(Dataset records)
• • • • •

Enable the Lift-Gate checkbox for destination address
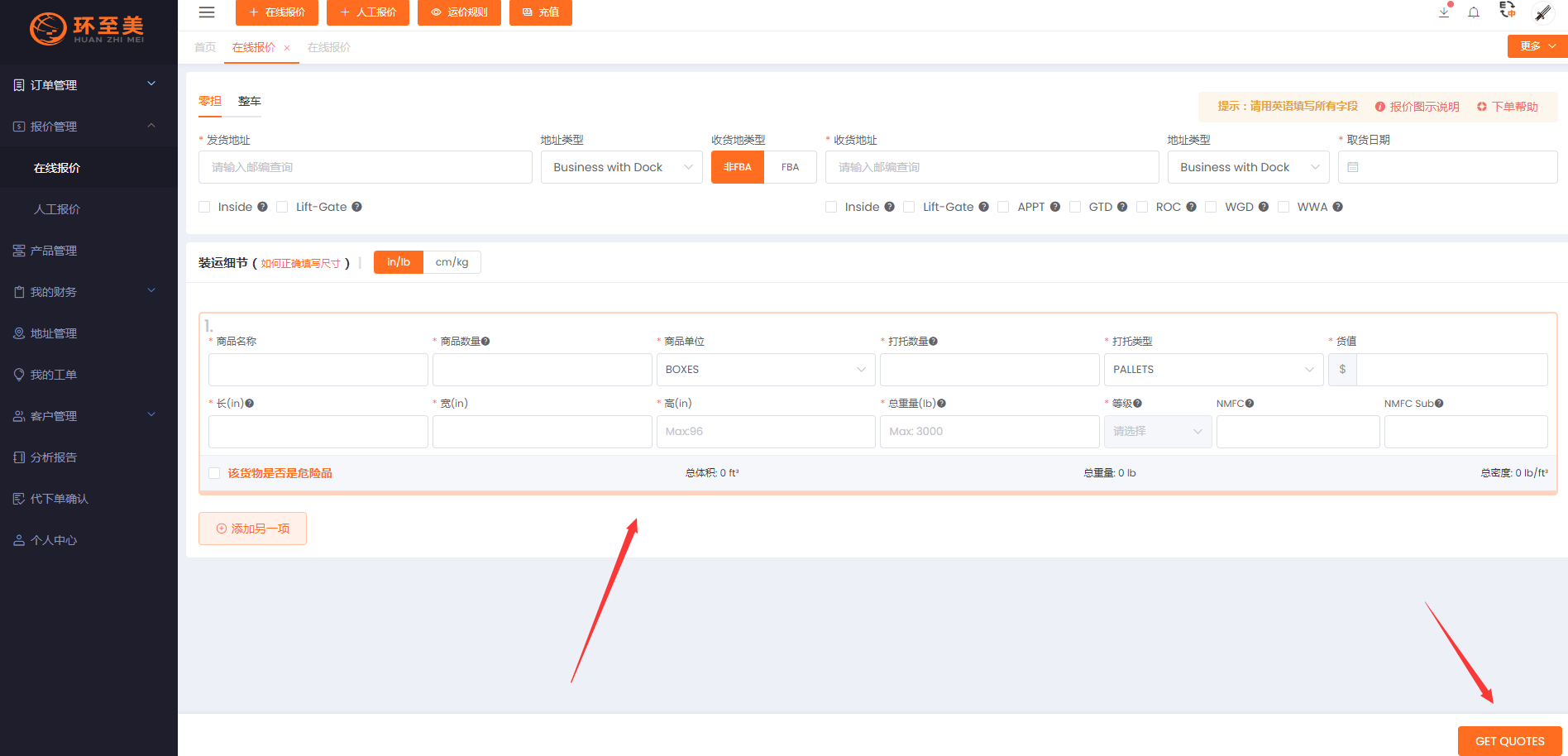Screen dimensions: 1568x756 pos(909,207)
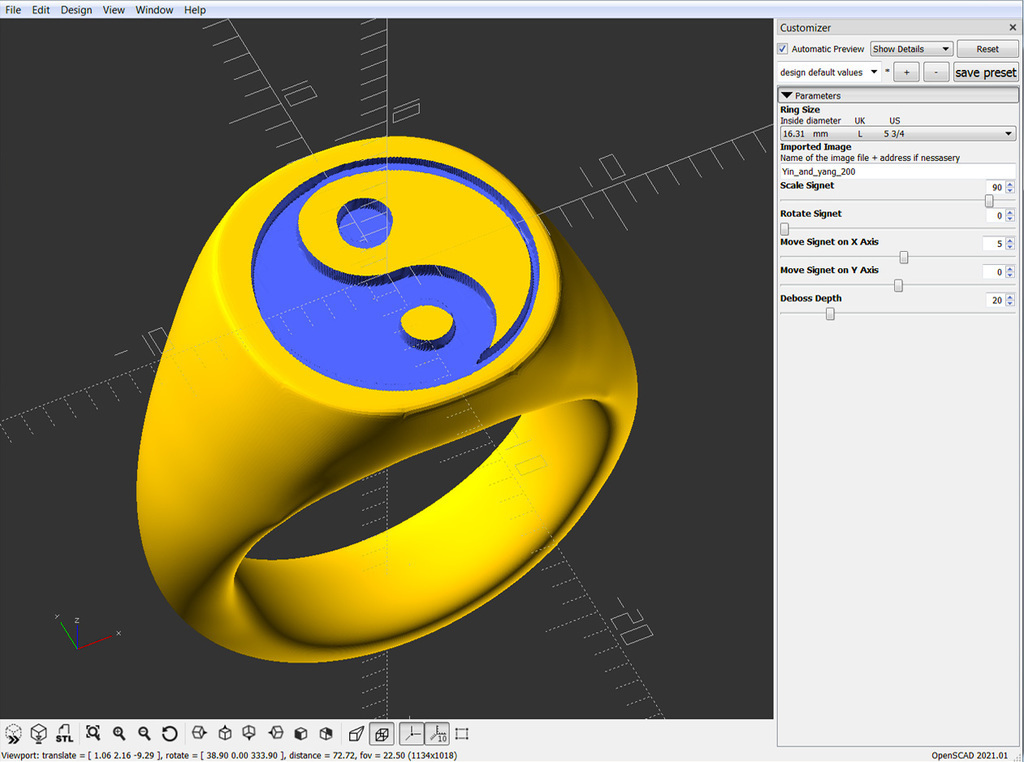The image size is (1024, 762).
Task: Open the Window menu
Action: coord(154,9)
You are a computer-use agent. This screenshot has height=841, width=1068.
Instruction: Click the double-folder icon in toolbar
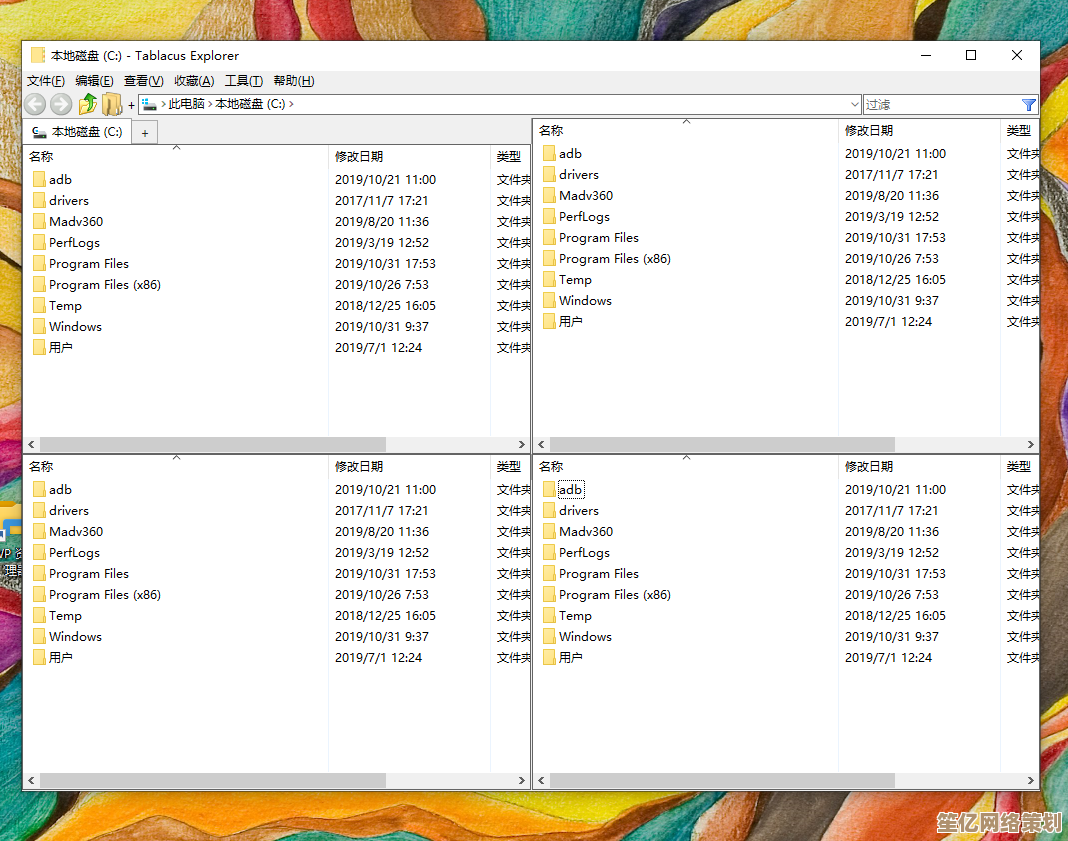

• • • • •

> _Exercise_:
Keep the pictures out and repeat exactly the lines from the beginning of the data through the line that contains "You are a computer-use", both ends included.

> _Written answer_:
Enable the Lift-Gate checkbox for destination address
Screen dimensions: 1568x756 pos(909,207)
The image size is (1024, 762).
Task: Open the Window menu
Action: coord(154,9)
You are a computer-use agent. This screenshot has height=841, width=1068.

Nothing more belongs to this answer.